→ Goals
a – In the Farzan v. Cleary opinion, on what date was the opinion filed?
b – Using the Farzan v. Cleary opinion, explain why this disposition is not binding precedent.

---------- Given passage

Reza Farzan v. Patricia Cleary
This text of Reza Farzan v. Patricia Cleary (Reza Farzan v. Patricia Cleary) is published on Counsel Stack Legal Research, covering Court of Appeals for the Third Circuit primary law. Counsel Stack provides free access to over 12 million legal documents including statutes, case law, regulations, and constitutions.
Opinion
NOT PRECEDENTIAL
UNITED STATES COURT OF APPEALS FOR THE THIRD CIRCUIT ___________
No. 23-1740 ___________
REZA FARZAN, Appellant
v.
JUDGE PATRICIA CLEARY, Retired Judge; JUDGE KATIE A. GUMMER; JUDGE CLARKSON S. FISHER; JUDGE THOMAS W. SUMNERS, JR.; JUDGE PAUL INNES; CHIEF JUSTICE STUART RABNER; ATTORNEY GENERAL GURBIR S. GREWAL; MICHELLE SMITH, Superior Court Clerk; CHRISTINE G. HANLON, County Clerk; NEW JERSEY OFFICE OF FORECLOSURE; MONMOUTH COUNTY HALL OF RECORDS; JANE DOE 1 THROUGH 10; JOHN DOE 1 THROUGH 10; JUDGE JOSEPH QUINN ____________________________________
On Appeal from the United States District Court for the District of New Jersey (D.C. Civil Action No. 3-19-cv-00705) District Judge: Honorable Michael A. Shipp ____________________________________
Submitted Pursuant to Third Circuit LAR 34.1(a) July 5, 2024
Before: BIBAS, PORTER, and MONTGOMERY-REEVES, Circuit Judges
(Opinion filed: August 29, 2024) _________
OPINION * _________
* This disposition is not an opinion of the full Court and pursuant to I.O.P. 5.7 does not constitute binding precedent. PER CURIAM
Pro se appellant, Reza Farzan, was subject to foreclosure proceedings in New
Jersey state court. In 2019, he commenced this civil rights action in the District Court
against the state-court judges, government officials, and offices involved in the
foreclosure proceedings, claiming that they had violated numerous federal and state laws.

--------------------
---------- Recorded data

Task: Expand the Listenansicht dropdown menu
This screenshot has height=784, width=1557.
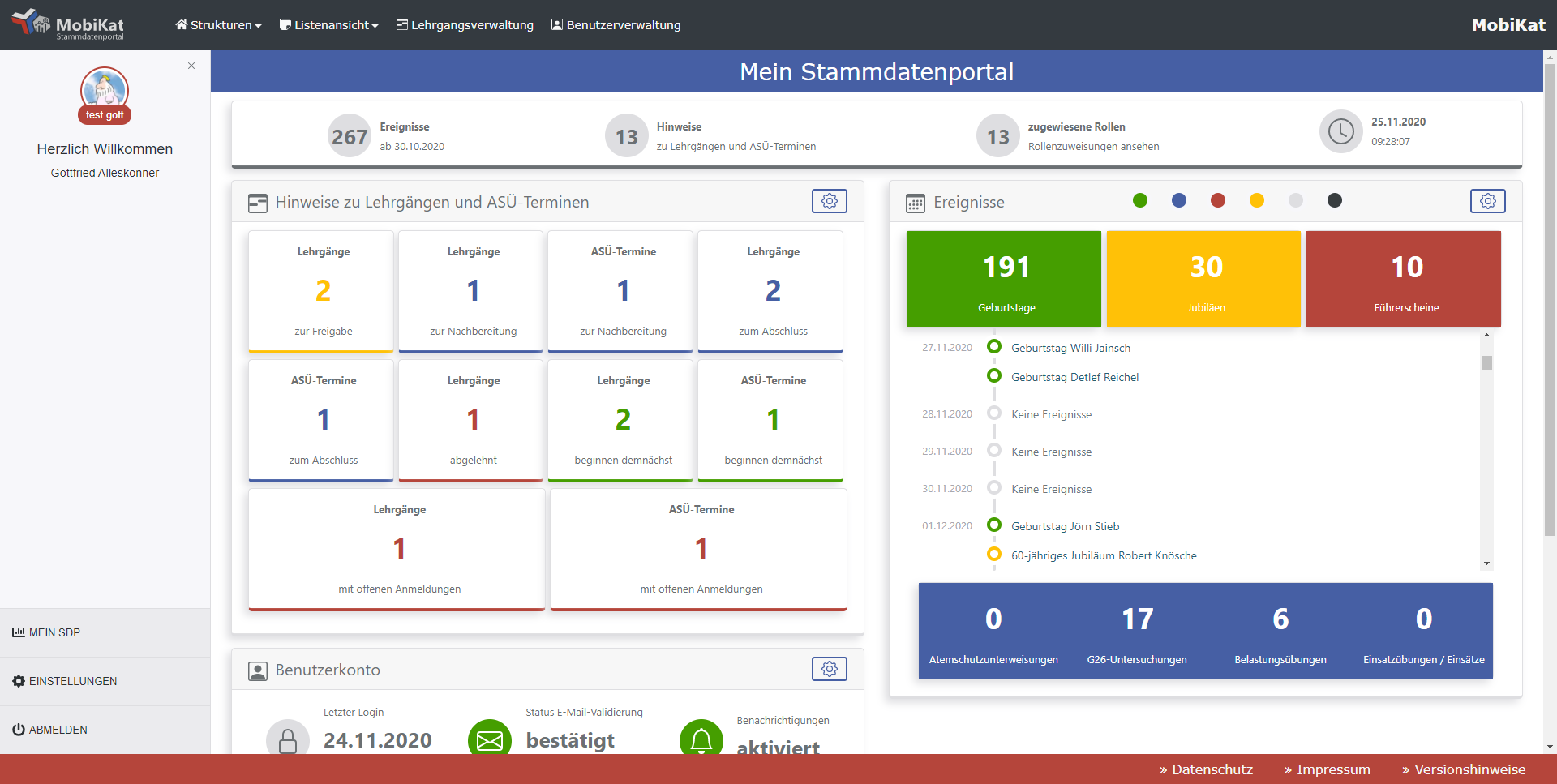Action: 329,25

--------------------

→ Outputs in order
a – August 29, 2024.

b – It is not an opinion of the full Court. Under I.O.P. 5.7, such a disposition does not constitute binding precedent.